Document section:
-- BEGIN --

The Soul of Mark Zuckerberg: What DuBois can tell us about Facebook

by zunguzungu

It’s so easy to hate on facebook and its creator these days, contemptuous slimeball that his/its actions and words indicate him/it to be. Still, this quote is worth exploring:

“You have one identity…The days of you having a different image for your work friends or co-workers and for the other people you know are probably coming to an end pretty quickly… Having two identities for yourself is an example of a lack of integrity.” – Mark Zuckerberg, founder of Facebook and enormous tool.

I’m going to start with what he categorically rules out, the notion that it might be a good thing to have more than one identity for yourself (which, by the way, Michael Zimmer and Henry Farrell also address). For example, when W.E.B. DuBois read Goethe’s “Two souls alas! are dwelling in my breast” in The Faust, he liked what he could make that idea say to the position of the American Negro, how the idea of “double consciousness” could so nicely describe the subjective position of being black in America. As he wrote in “Of Our Spiritual Strivings,”

“the Negro is a sort of seventh son, born with a veil, and gifted with second-sight in this American world,—a world which yields him no true self-consciousness, but only lets him see himself through the revelation of the other world. It is a peculiar sensation, this double-consciousness, this sense of always looking at one’s self through the eyes of others, of measuring one’s soul by the tape of a world that looks on in amused contempt and pity. One ever feels his two-ness,—an American, a Negro; two souls, two thoughts, two unreconciled strivings; two warring ideals in one dark body, whose dogged strength alone keeps it from being torn asunder.

-- END --

Stored records:
-- BEGIN --

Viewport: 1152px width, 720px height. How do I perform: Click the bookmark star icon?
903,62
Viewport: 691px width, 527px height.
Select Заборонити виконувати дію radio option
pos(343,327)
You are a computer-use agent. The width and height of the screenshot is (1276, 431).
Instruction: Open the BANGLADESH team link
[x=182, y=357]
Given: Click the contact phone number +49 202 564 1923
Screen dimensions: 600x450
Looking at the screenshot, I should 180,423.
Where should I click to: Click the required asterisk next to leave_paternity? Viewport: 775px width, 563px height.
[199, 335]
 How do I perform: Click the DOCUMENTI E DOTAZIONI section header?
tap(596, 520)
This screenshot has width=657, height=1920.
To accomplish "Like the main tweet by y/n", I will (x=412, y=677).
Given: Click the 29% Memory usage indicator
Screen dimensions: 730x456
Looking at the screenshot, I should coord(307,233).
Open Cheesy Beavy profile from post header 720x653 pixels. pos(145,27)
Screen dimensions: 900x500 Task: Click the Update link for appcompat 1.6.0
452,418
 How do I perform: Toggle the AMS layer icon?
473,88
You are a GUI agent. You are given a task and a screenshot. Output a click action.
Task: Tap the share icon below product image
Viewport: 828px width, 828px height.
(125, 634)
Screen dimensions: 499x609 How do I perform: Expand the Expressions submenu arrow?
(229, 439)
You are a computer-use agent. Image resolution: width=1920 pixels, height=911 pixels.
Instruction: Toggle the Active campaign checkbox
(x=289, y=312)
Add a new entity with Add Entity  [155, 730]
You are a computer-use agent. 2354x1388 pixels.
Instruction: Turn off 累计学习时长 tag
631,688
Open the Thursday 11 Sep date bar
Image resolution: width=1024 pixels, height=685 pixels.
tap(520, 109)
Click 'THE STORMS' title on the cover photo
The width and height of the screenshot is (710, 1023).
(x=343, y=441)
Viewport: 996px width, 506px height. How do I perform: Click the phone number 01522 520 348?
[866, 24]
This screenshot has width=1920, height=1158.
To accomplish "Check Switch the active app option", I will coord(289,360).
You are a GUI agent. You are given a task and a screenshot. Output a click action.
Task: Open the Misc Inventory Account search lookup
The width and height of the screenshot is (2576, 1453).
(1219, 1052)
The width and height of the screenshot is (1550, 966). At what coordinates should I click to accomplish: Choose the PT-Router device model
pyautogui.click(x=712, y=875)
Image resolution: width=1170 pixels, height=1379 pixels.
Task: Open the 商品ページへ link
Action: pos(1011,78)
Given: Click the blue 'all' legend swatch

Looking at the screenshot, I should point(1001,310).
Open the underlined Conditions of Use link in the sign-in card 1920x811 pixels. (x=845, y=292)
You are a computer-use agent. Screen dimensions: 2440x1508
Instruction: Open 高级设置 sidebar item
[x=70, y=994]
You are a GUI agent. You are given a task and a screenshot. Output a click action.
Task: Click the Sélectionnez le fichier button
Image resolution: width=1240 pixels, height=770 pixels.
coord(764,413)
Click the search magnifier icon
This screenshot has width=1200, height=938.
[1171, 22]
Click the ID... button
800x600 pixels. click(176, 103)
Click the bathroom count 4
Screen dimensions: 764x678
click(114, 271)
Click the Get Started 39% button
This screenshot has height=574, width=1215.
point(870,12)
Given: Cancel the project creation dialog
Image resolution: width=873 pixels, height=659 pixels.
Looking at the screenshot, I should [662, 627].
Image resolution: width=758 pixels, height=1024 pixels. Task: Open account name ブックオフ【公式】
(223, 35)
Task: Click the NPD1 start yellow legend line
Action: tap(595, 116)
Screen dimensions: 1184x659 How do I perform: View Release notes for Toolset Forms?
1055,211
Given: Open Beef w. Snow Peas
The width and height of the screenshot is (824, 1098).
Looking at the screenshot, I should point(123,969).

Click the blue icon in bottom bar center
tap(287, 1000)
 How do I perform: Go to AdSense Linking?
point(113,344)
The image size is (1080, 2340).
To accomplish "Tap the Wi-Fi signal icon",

-- END --

Extend the essay above on Mark Zuckerberg's "one identity" remark and DuBois's double consciousness, picking up right after its last sentence.

Result for this exercise:
DuBois would vacillate for his entire career on whether this was a gift or a curse, but it may be that this ambiguity was what made it such a powerful analytic category, for it let him describe how power inflects identity by describing both the burden of being forced to occupy contradictory categories and the kinds of epistemic gift that this could actually impart. In other words, while DuBois tried to describe the psychic toil of being both white and black at the same time — since black people live in and conform to both a white world and a black world — he also argued that this gave black people a particular kind of insight into both worlds that white people lacked, a parallactic view through which reality became a three-dimensional Picasso painting instead of being defined by (and limited to) the single-perspectivism of whiteness.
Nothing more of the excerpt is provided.